In 1942  three of the country’s leading SF writers – Robert Heinlein, Isaac Asimov, and L. Sprague De Camp – all started working together at the Philadelphia Navy Yard.    The US had just entered WW II, and everyone wanted to contribute.  Heinlein and De Camp were too old and too unfit to fight, and Asimov hated the getting-shot-and-dying part, but they still wanted to chip in.   They were three of the most imaginative people in the country, so what did the Navy actually have them doing?
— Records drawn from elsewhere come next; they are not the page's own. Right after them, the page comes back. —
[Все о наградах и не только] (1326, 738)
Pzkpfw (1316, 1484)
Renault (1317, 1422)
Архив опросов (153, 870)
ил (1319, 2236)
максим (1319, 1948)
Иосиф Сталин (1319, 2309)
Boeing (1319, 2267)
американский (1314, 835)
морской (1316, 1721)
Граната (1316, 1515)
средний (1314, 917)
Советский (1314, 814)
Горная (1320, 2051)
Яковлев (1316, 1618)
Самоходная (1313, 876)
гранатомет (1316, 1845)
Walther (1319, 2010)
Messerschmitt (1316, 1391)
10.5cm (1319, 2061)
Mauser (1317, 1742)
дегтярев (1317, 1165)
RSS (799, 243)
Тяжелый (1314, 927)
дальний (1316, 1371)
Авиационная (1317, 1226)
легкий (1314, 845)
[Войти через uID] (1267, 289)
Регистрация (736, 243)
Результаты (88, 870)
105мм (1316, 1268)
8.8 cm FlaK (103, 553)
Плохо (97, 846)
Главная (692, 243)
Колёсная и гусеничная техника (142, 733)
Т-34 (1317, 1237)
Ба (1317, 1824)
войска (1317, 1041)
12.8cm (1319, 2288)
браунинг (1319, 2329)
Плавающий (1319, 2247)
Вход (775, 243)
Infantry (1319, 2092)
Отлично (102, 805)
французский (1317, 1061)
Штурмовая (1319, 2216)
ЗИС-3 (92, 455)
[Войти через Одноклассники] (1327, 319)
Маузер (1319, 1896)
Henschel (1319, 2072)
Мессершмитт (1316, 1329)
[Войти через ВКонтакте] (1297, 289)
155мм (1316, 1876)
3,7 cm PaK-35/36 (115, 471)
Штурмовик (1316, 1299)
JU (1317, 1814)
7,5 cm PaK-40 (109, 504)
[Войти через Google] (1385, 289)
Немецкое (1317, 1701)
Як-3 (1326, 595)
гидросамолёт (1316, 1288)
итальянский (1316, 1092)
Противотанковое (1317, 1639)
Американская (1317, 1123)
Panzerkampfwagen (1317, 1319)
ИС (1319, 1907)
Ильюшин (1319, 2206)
Paul Malmont has just written a fun novel exploring just that question: “The Astounding, the Amazing, and the Unknown”.   It centers on these three, but throws in the unpleasant L. Ron Hubbard, the actively nasty John Whitesides Parsons (a rocket pioneer and satanist), the mysterious Walter Gibson (creator of The Shadow), and an extremely elderly Nikola Tesla.    There’s a secret that Tesla has been hiding for decades, a secret involving his last great effort,  the Wardenclyffe Tower, an aborted beam-energy system that he built at Shoreham, Long Island.  Our heroes will learn the truth of it, and get involved with the Philadelphia Experiment, the Japanese attack on the Aleutians, and the one Nazi landing in the US.  It’s a ripping yarn, and nicely blends together most of what’s known about these people and their time.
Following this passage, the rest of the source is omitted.